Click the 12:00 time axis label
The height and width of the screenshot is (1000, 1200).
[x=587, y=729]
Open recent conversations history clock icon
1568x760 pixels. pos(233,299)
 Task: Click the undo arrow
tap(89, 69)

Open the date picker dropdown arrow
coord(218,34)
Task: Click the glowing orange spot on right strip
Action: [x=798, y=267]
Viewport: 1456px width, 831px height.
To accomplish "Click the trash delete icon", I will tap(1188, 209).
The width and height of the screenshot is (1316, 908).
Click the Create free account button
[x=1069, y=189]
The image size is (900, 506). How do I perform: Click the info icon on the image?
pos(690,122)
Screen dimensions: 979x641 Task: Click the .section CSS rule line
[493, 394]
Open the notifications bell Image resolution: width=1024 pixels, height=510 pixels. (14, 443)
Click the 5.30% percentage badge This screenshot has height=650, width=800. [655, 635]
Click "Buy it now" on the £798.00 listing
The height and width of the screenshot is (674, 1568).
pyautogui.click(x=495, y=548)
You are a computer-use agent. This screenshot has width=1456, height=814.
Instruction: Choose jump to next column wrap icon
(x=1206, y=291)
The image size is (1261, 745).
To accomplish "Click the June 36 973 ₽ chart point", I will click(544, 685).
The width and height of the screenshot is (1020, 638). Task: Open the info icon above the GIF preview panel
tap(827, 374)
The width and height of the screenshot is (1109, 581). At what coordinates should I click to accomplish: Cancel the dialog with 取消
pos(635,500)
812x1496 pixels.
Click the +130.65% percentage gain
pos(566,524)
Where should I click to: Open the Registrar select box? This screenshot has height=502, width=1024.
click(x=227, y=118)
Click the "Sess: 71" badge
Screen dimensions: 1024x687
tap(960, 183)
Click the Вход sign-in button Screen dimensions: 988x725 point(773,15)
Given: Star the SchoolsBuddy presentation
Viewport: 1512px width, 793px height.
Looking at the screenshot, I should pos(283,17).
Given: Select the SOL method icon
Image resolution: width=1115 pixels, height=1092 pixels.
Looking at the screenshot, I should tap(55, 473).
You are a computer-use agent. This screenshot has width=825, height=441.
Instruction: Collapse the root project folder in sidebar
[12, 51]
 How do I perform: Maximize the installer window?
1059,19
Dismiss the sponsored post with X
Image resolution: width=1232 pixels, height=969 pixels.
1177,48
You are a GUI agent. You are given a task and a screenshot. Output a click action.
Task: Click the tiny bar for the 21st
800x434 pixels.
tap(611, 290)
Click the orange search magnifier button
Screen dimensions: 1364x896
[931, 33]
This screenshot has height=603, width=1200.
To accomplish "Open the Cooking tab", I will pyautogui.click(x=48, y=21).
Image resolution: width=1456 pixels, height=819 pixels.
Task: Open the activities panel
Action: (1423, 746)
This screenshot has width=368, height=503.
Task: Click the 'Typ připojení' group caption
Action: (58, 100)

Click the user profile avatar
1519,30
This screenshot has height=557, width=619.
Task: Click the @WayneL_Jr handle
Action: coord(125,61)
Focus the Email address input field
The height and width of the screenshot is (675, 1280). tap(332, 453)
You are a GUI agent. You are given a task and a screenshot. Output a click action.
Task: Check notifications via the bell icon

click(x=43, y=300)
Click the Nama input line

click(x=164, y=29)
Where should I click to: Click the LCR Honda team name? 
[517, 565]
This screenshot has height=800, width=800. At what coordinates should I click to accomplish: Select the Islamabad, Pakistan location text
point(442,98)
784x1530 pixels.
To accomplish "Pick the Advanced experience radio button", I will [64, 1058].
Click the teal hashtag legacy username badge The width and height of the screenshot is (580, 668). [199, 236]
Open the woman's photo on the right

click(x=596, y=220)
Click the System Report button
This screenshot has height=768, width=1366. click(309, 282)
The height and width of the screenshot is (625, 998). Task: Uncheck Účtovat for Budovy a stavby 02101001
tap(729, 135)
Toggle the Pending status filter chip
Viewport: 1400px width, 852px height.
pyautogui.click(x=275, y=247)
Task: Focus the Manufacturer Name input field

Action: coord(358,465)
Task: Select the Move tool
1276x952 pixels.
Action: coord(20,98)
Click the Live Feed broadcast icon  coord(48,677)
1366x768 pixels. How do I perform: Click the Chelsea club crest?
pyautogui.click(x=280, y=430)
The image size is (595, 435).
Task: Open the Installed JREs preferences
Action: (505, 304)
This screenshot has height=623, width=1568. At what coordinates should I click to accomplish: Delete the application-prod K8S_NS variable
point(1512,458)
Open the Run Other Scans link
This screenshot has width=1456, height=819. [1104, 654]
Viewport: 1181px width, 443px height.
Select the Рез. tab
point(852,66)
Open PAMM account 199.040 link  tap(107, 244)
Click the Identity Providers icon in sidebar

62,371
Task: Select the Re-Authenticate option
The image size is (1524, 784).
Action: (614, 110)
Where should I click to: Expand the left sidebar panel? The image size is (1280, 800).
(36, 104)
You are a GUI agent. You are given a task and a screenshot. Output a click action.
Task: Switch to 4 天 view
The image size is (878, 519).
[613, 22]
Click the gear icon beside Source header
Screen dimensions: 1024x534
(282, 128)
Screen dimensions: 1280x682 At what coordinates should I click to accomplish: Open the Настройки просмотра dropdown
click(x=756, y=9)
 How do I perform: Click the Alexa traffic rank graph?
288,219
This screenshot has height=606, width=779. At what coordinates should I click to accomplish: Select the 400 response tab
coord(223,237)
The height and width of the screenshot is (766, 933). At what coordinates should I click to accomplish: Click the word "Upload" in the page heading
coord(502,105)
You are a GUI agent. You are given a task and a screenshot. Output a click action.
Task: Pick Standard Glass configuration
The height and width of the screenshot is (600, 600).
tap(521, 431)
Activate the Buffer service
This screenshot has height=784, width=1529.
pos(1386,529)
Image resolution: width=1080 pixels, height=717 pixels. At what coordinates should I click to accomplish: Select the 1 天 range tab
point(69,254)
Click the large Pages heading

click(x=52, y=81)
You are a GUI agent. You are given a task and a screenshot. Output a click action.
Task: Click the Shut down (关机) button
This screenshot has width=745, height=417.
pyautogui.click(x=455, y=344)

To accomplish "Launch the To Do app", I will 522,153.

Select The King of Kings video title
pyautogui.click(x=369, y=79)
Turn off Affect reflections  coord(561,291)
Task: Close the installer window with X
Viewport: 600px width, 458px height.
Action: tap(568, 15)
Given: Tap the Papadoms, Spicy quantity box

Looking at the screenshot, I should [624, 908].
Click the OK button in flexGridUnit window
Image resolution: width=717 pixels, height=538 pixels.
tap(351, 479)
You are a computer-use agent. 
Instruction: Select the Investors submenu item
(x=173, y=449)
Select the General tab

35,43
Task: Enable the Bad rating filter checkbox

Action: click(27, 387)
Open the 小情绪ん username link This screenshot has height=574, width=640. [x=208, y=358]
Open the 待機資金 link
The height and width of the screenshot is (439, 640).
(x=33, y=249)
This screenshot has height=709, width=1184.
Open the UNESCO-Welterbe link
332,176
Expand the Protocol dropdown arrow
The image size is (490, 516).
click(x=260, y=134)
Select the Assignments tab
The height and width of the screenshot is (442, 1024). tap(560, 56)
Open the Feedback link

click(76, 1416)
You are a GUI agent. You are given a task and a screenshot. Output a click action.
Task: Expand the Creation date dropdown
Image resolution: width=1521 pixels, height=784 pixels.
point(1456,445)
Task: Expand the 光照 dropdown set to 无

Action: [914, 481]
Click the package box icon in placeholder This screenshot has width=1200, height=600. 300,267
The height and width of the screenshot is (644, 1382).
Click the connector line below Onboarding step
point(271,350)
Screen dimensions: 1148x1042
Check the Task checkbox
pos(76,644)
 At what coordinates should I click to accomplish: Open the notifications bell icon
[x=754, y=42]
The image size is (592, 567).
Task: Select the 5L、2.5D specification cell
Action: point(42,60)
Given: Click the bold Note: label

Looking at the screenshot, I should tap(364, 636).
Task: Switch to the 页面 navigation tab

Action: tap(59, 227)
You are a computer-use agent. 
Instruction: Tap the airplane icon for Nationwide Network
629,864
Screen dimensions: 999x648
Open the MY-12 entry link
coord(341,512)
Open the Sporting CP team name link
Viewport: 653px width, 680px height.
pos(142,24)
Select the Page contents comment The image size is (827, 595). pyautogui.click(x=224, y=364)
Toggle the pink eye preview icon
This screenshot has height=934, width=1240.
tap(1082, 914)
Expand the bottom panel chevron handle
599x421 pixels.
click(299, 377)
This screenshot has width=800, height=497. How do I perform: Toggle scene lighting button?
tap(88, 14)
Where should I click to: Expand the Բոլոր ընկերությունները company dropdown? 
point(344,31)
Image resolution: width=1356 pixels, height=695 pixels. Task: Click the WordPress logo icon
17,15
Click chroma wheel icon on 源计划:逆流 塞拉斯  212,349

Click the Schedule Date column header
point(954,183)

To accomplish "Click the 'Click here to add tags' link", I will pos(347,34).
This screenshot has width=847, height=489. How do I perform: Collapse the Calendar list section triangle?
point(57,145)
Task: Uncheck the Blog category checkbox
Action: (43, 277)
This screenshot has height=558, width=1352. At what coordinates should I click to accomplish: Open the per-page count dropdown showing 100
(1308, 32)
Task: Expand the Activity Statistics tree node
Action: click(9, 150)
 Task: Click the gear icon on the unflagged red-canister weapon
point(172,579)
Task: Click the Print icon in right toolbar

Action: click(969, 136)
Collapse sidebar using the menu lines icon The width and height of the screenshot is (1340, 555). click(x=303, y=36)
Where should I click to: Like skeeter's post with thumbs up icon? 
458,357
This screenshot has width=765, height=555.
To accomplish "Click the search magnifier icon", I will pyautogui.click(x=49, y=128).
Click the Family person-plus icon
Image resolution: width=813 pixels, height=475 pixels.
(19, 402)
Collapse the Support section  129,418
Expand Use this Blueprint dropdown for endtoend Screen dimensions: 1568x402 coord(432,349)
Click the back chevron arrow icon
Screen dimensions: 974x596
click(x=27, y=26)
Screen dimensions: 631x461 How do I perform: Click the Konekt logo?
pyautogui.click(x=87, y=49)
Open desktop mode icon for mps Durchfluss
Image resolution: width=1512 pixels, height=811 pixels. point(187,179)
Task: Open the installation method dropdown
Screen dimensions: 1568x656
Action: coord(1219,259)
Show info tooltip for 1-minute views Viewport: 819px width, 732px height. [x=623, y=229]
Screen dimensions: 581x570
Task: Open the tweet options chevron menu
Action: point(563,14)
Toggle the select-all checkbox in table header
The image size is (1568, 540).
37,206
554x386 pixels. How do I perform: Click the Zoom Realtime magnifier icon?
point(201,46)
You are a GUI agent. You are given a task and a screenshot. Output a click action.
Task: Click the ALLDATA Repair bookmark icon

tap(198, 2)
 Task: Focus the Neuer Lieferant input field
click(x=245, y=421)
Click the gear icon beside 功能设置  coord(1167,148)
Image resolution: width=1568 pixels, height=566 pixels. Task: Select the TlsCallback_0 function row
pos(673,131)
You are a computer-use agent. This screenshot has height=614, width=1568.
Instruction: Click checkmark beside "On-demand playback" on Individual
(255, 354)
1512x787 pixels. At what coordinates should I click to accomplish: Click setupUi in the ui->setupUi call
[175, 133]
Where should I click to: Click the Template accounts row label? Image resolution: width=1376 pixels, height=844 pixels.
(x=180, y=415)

EXERCISE AIM: Whenever a line in the material contains the word "computer", copy that line.

SOLVED PROBLEM:
You are a computer-use agent. This screenshot has width=1456, height=814.
You are a computer-use agent. This screenshot has width=825, height=441.
You are a computer-use agent. 
You are a computer-use agent. 
You are a computer-use agent. This screenshot has height=614, width=1568.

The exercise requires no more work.